Dans une tribune publiée par le 27 septembre dans le JDD, sept médecins s’inquiètent d’une « deuxième vague bien plus difficile à gérer pour les hôpitaux et les services de réanimation que la première ».

Neuf mois après l’apparition de la Covid-19 en Chine, la maladie a fait dimanche sa millionième victime, avec une courbe qui repart à la hausse en Europe, au Moyen-Orient et en Asie, Inde en tête.

En Asie, où le bilan avait été de moins de 100 décès quotidiens jusqu’à mi-avril, la hausse est depuis continue. Le continent dépasse régulièrement les 1 000 morts par jour depuis le 20 juillet. Il s’approche aujourd’hui des 1 500, emmené par l’Inde, qui compte 90 000 morts du Covid-19 au total et plus de 1 100 par jour la semaine dernière.

La courbe de cas repart en Europe, avec une hausse cette semaine de 20 % en moyenne par rapport à la précédente. Les décès aussi sont en augmentation (614 par jour, + 28 %) renforçant la crainte d’une seconde vague.

Les décès sont aussi repartis à la hausse au Moyen-Orient (autour de 330 la semaine dernière, soit 18 % de plus par rapport à la précédente).

Sept médecins réclament une réaction immédiate de la part du gouvernent contre le coronavirus. Ce collectif demande la mise en place « dès ce week-end » de « mesures drastiques » pour éviter « une deuxième vague bien plus difficile à gérer pour les hôpitaux et les services de réanimation que la première ».

« Sans mesure forte pour lutter contre l’épidémie, le nombre de patients admis chaque jour en réanimation dans un mois sera d’environ 650, équivalent à celui que nous avons connu au maximum de la première vague et dépassera 1 200 mi-novembre », préviennent-ils dans une tribune publiée dimanche dans le JDD.

Suspendre les activités où le port du masque n’est pas possible

« L’Espagne, Israël, le Royaume-Uni, l’Italie ont depuis près de 15 jours déjà mis en œuvre des mesures allant pour certains jusqu’au confinement. La situation sanitaire de la France n’est pas différente de celle de ces pays« , expliquent les médecins, dont le docteur en infectiologie Karine Lacombe et le professeur de santé publique Philippe Amouyel, de l’hôpital universitaire de Lille.

« C’est dès maintenant qu’il faut agir vite et fort »

Le collectif de médecins demande que « partout, et à tout instant« , les mesures annoncées par le gouvernement s’accompagnent « d’un respect strict du port du masque et des mesures barrières«  et que soient suspendues toutes les activités où cela n’est pas possible. « Les bars et restaurants doivent respecter strictement les heures de fermeture décidées par le gouvernement et appliquer strictement les mesures barrières : le masque doit y être porté en permanence sauf lors des consommations effectives« , précisent-ils.

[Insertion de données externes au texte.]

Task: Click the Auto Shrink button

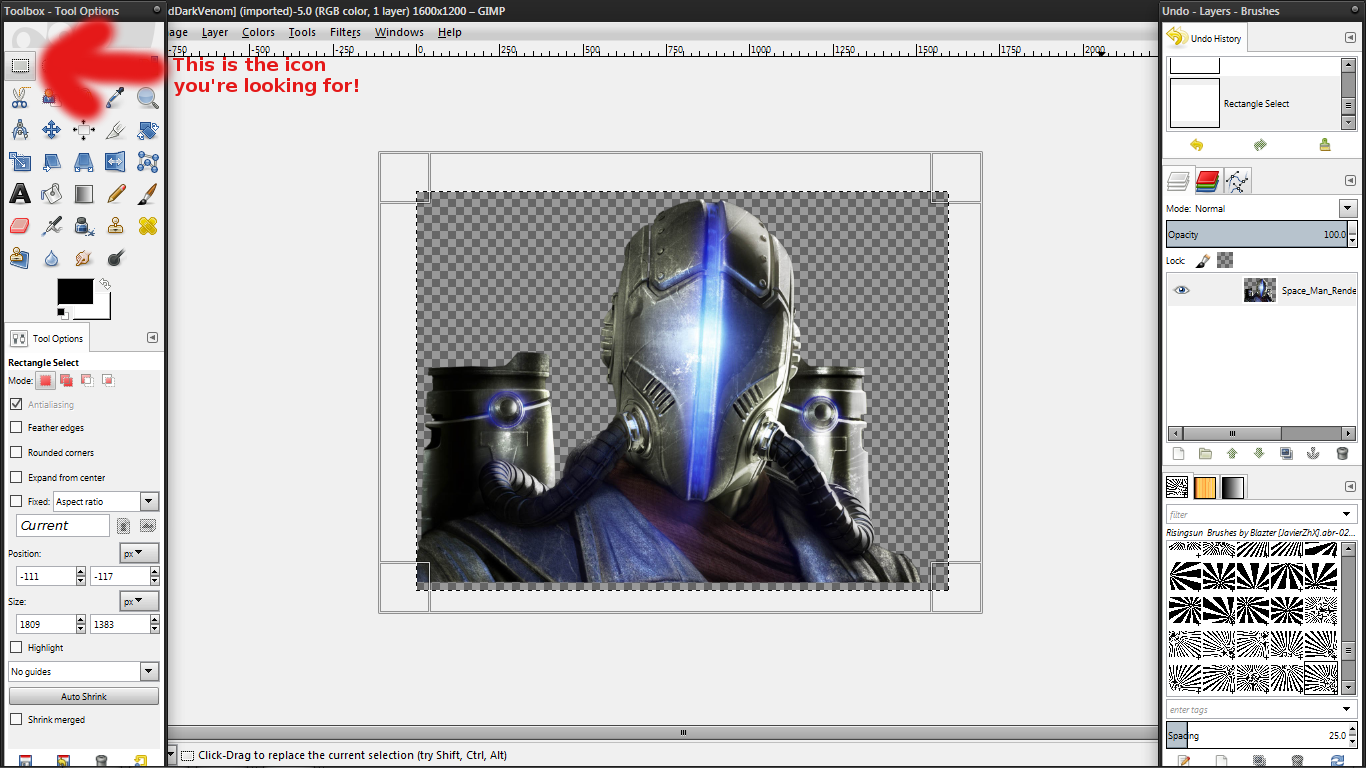Action: 84,696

« Appliquées dès ce week-end et maintenues pendant 2 à 3 semaines, ces mesures pourraient ramener le niveau de l’épidémie à celui que nous avons connu en juin dernier«  et permettraient de passer « des vacances de la Toussaint sereines« . Parmi les signataires figurent également Gilbert Deray, chef du service de néphrologie à l’hôpital de la Pitié-Salpêtrière, et Bruno Mégarbane, chef du service réanimation médicale à l’hôpital Lariboisière.